NGS and functional analysis of liver transcriptome

To analyze liver transcriptome, total RNA was isolated from frozen liver sections of representative animals at 8 weeks p.i. with AAV-shApoB, AAV-miApoB, AAV-shScr, AAV-miScr or PBS using Trizol (Invitrogen). Transcriptome NGS was carried out by Macrogen Inc. (Seoul, Korea) on an Illumina HiSeq 2000 platform (Illumina, San Diego, CA, USA). The amount of reads for each sample was: shScr (43926136), shApoB (46123849), miScr (39480829), miApoB (61959736) and PBS (36756817). The library preparation and the data analysis have been described before.

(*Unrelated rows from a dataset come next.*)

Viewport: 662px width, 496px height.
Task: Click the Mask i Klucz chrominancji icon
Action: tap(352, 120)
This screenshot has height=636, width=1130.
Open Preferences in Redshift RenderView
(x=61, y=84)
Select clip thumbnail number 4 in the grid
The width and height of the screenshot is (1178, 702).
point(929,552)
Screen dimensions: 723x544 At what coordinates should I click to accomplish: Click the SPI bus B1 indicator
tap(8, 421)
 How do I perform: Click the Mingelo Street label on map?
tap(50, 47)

For the ApoB functional interactions, online database resource search tool for the retrieval of interacting genes (STRING) was used, which allowed annotation of functional interactions of ApoB protein in cell (http://string-db.org/).49 For the genes that were identified, RPKM gene expression values were compared with shScr and miScr. As the next step, fold change between sample and control was calculated. Upregulation of genes (fold change >1.5) was marked in green and downregulations (fold change <−1.5) were marked in red.

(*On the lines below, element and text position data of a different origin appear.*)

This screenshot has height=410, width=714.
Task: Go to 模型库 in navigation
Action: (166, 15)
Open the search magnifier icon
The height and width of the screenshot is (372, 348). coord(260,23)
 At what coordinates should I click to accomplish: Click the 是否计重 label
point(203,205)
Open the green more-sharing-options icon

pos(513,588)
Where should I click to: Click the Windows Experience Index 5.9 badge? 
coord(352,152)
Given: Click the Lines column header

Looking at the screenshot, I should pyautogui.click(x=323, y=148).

For the transcriptome analysis, RPKM gene expression values were compared with PBS using Kal’s test (Z-test) with Bonferroni correction. All genes that changed significantly (P<0.05) and were expressed as >0.1 (RPKM >0.1) were included in the further analysis. Functional analysis of the significantly changing genes was done with the functional annotation tool DAVID (v6.7; National Institute of Allergy and Infectious Diseases, NIH) that allows finding combination of coocurrent genes under study with respect to a reference list.50, 51 The annotations were done simultaneously with the reference to Gene Ontology databases (GOTERM_BP_FAT and GOTERM_MF_FAT, www.geneontology.org) and to KEGG pathway database (KEGG_PATHWAY; www.genome.ad.jp/kegg/pathway.html). The redundancy in the gene list was manually analyzed and significant annotations were grouped in eight categories and the percentage of genes in each category was calculated with reference to all genes that were annotated in DAVID analysis.